━━━ Artigo ━━━

SOCIOLOGIA DO DISCURSO FICCIONAL

NEUZA MACHADO


Neste ponto, utilizei as idéias de Lucien Goldmann sobre a sociologia do romance, articulando-as com a minha propedêutica a respeito do narrador em geral e do narrador roseano de A hora e vez de Augusto Matraga (Guimarães Rosa). De ora em diante um estudo decodificador do assunto irá se sobressair, porque, como diz o título do prefácio de Goldmann, os estudos ali inseridos são uma “Introdução aos problemas de uma sociologia do romance” não desenvolvida. O sociólogo da literatura afirma: “O conjunto (os três primeiros capítulos) é um resumo dos resultados de dois anos de pesquisa sobre a sociologia do romance (...)” (Lucien Goldmann). Em virtude desta afirmativa de Goldmann, fica-me difícil resumir o que já é, em si mesmo, um resumo. Assim cada idéia importa para o reconhecimento do assunto, e não é minha intenção deturpá-lo.

As hipóteses de Goldmann têm como base as análises teórico-marxistas de George Lukács, inseridas em seu A teoria do romance, e as de René Girard, encontradas em Mensonge romantique et verité romanesque. As hipóteses sociológicas de Goldmann partem da idéia de que existe, por um lado, uma homologia entre a estrutura romanesca clássica e a estrutura da troca (permutação) na economia liberal (capitalista) e, por outro lado, existem também certos paralelismos entre suas respectivas evoluções posteriores. Utilizando-me de outras palavras, há uma semelhança entre a estrutura do romance clássico e a estrutura da troca na economia liberal, porque existe a relação entre romance como gênero literário e a estrutura do meio social em que esta forma de narrativa se desenvolveu (a moderna sociedade individualista).

Direcionada pelas teses de Goldmann, construí meu pensamento central a respeito do narrador em geral e do narrador roseano de A hora e vez de Augusto Matraga.

Teoricamente, esta narrativa de Guimarães Rosa não se enquadra no que se concebe por romance ou conto. Minha formação de base semiológica (semiologia literária ― centrada na comunicação ― como parte integrante da História) permite-me aproximá-la dos conceitos de Goldmann, porque observo todas as variantes da ficção moderna (da Era Moderna) por uma mesma denominação, ou seja, simplesmente como narrativas ficcionais.

Goldmann teoriza a partir de Lukács e Girard. Reportando-me a Lukács, detenho-me em uma sua assertiva: “O romance é a epopéia de um mundo sem deuses”. O romance moderno se liga, de certa forma (e o autor nos prova tal ligação), à narrativa épica. Pelo postulado da Teoria Literária o romance moderno jamais será considerado como literatura épica, uma vez que foi e será escrito em prosa, mas Lukács tem razão, porque sempre se visualizará nos textos autenticamente ficcionais a inclusão de matéria épica (não me refiro à forma), incluindo também as matérias lírica e dramática. Em verdade o romance é um autêntico fenômeno da Era Moderna, um gênero criado a partir da narrativa em prosa transmutativa. Mas o raciocínio circular-transmutativo impede que se reneguem as contribuições do passado: não há forma literária nova que não tenha suas raízes nas formas que a precederam, e, segundo minhas próprias deduções, não há crítica literária nova que não se estruture a partir dos pensamentos de críticos precedentes.

━━━

Repita, sem alterar nada, o trecho do artigo acima que começa em "SOCIOLOGIA DO DISCURSO" e vai até "minha intenção deturpá-lo.", incluindo essas palavras.

━━━ Trechos dos registros ━━━

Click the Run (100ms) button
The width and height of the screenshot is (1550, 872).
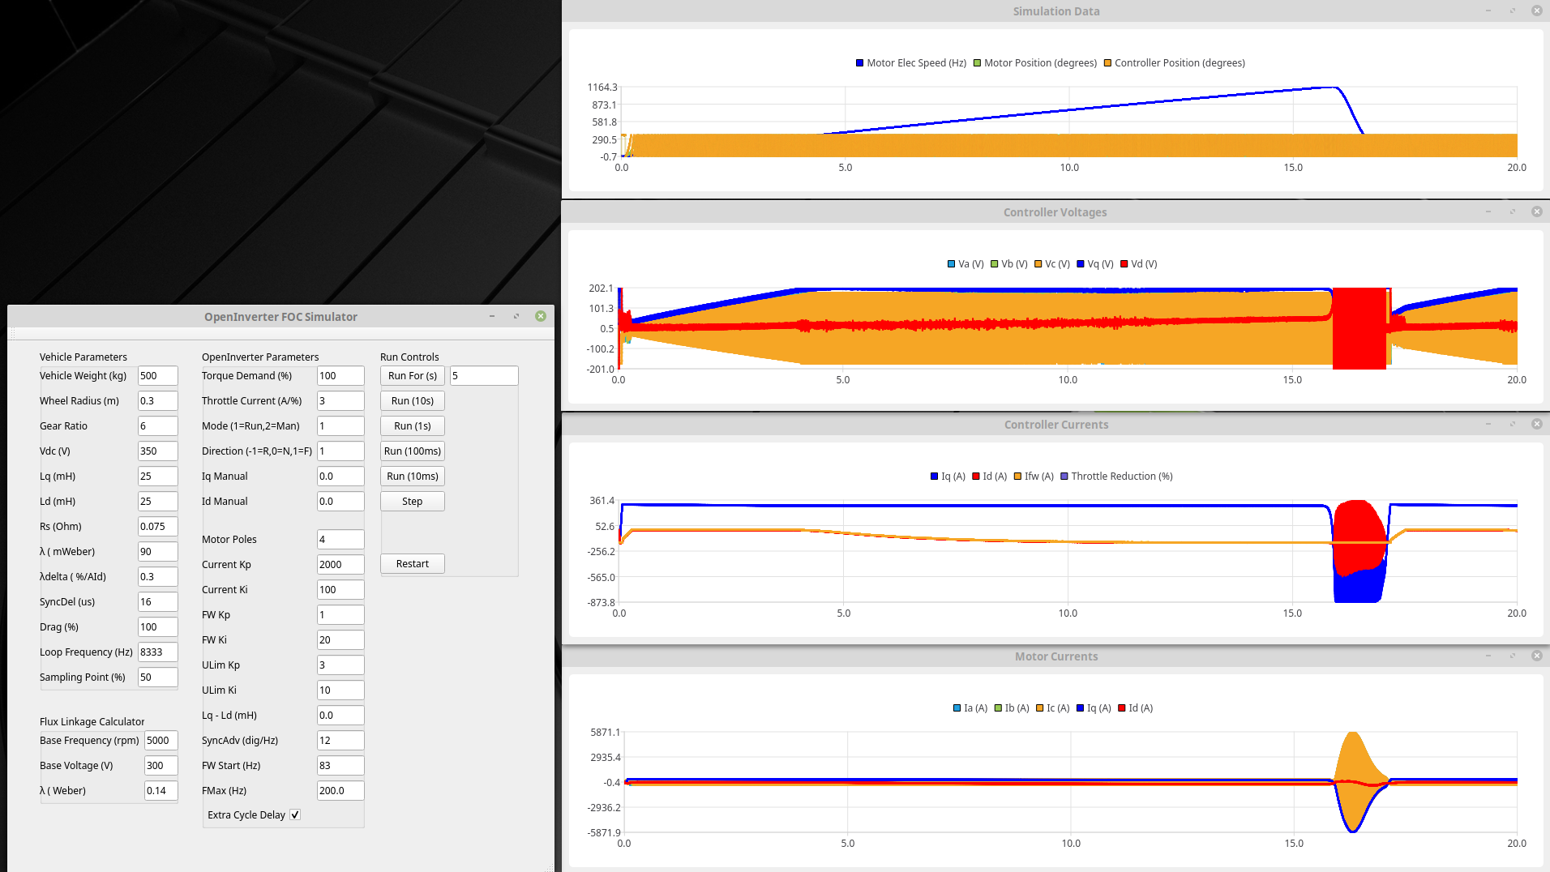click(412, 451)
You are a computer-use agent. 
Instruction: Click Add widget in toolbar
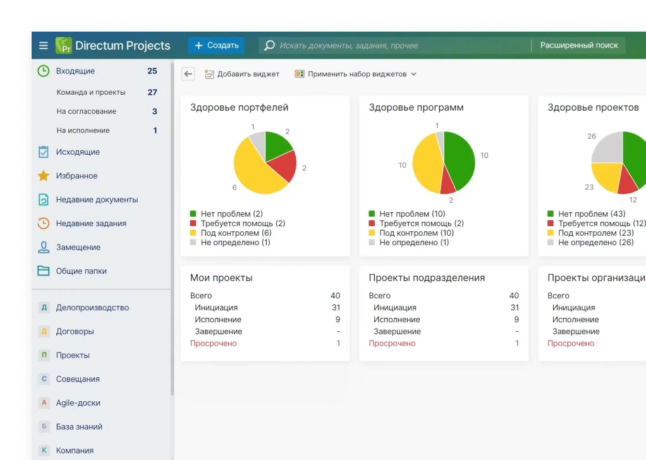[x=241, y=74]
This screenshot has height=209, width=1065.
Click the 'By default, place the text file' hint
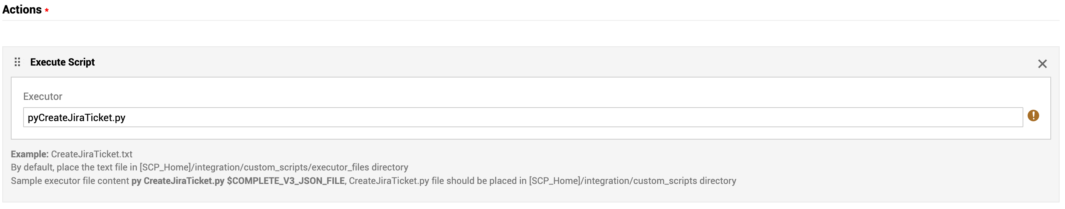(x=74, y=167)
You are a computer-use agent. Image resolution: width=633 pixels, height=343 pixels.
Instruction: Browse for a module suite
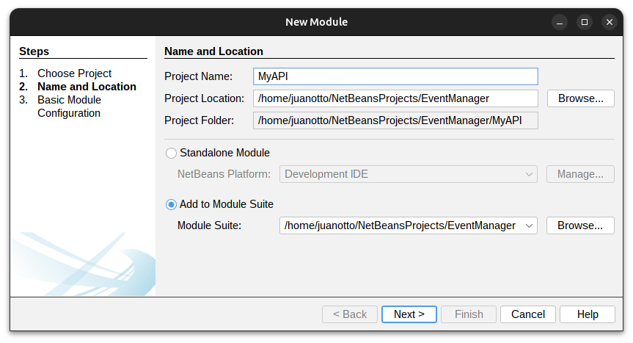coord(580,225)
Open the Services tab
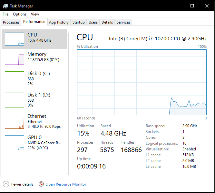The width and height of the screenshot is (215, 193). [x=123, y=22]
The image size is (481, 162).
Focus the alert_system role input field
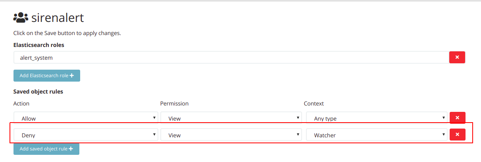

━━━

§ **Resultado do exercício**
SOCIOLOGIA DO DISCURSO FICCIONAL

NEUZA MACHADO


Neste ponto, utilizei as idéias de Lucien Goldmann sobre a sociologia do romance, articulando-as com a minha propedêutica a respeito do narrador em geral e do narrador roseano de A hora e vez de Augusto Matraga (Guimarães Rosa). De ora em diante um estudo decodificador do assunto irá se sobressair, porque, como diz o título do prefácio de Goldmann, os estudos ali inseridos são uma “Introdução aos problemas de uma sociologia do romance” não desenvolvida. O sociólogo da literatura afirma: “O conjunto (os três primeiros capítulos) é um resumo dos resultados de dois anos de pesquisa sobre a sociologia do romance (...)” (Lucien Goldmann). Em virtude desta afirmativa de Goldmann, fica-me difícil resumir o que já é, em si mesmo, um resumo. Assim cada idéia importa para o reconhecimento do assunto, e não é minha intenção deturpá-lo.